Sell-out


If American pop culture has a High Holy Day, it must be Superbowl Sunday. Not only does the big game venerate our favorite sport’s glorious brutality, but it also showcases our highest art form: the television advertisement.

This year’s commercial cavalcade features this Kia spot:

Here, Laurence Fishburne reprises his most familiar role: Morpheus from The Matrix. The ad parodies the film’s most iconic imagery: the ‘red pill / blue pill’ choice, black-tied Agents, and Morpheus’ improbably reflective sunglasses. The ad concludes oddly; Fishburne bombastically belts out Nessun Dorma, completely subverting the original character’s too-serious aura.

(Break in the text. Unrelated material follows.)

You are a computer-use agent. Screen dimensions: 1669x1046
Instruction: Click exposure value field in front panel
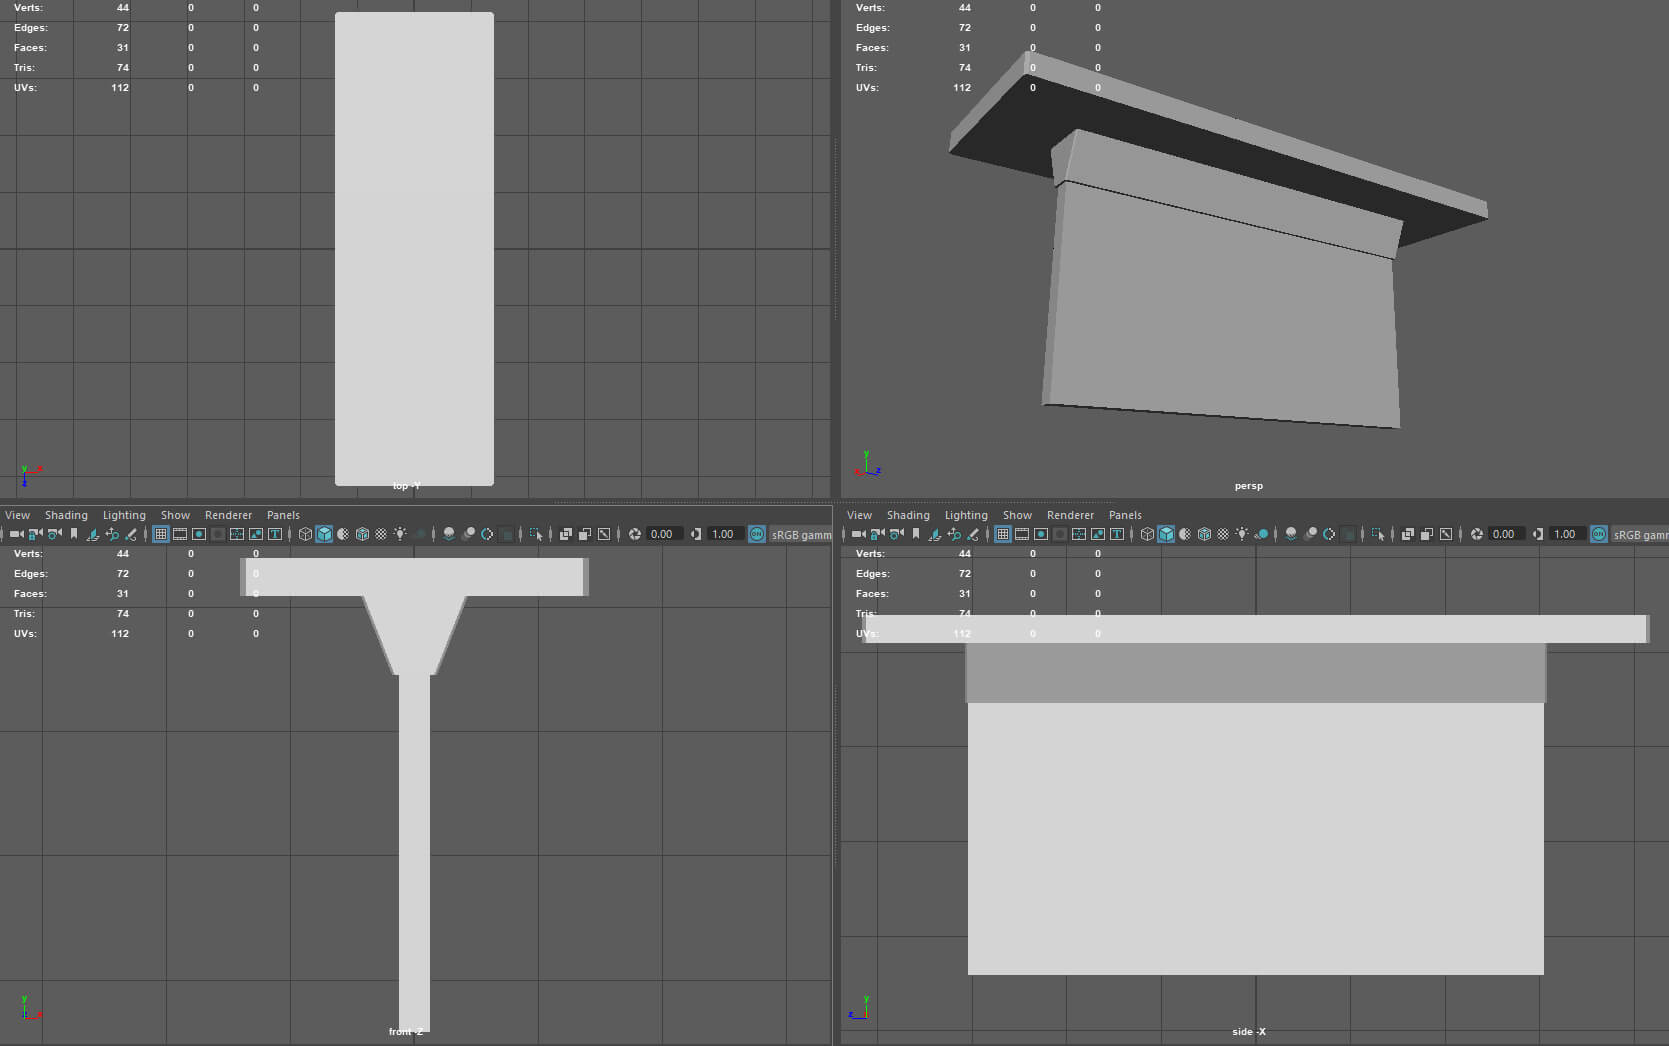click(662, 534)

Fishburne joins a long list of actors who have leveraged cult-classic roles into a cheap commercial payday. One example: William Shatner donned the Starfleet uniform to hawk DirecTV? Christopher Lloyd reprised Back to the Future‘s Doc Brown to shill for the same company. Pitching Honda SUVs in 2012, Matthew Broderick reenacted the most famous scenes from Ferris Bueller’s Day Off—-only this time, Ferris was middle-aged, all alone, and kind of sad.

And “kind of sad” pretty well sums up this trend—-this undead resurrection of beloved characters. The audience chuckles, but they also notice Kirk’s peculiar paunch, Doc’s now-gaunt frame, and Ferris’ pot belly. Actors line their pockets, but they can’t feel good about cheapening their legacy or about banking on fans’ goodwill.


  1. Both Shatner and Lloyd are perennial offenders here. There was the British power company commercial that combined Star Trek, a Shatner/woman body swap, and German hip-hop group Snap. And it doesn’t take much to get Christopher Lloyd to don the Einstein wig and hop into a Delorean. Check out the shameless intro video for Microsoft’s 2007 Tech-Ed meeting.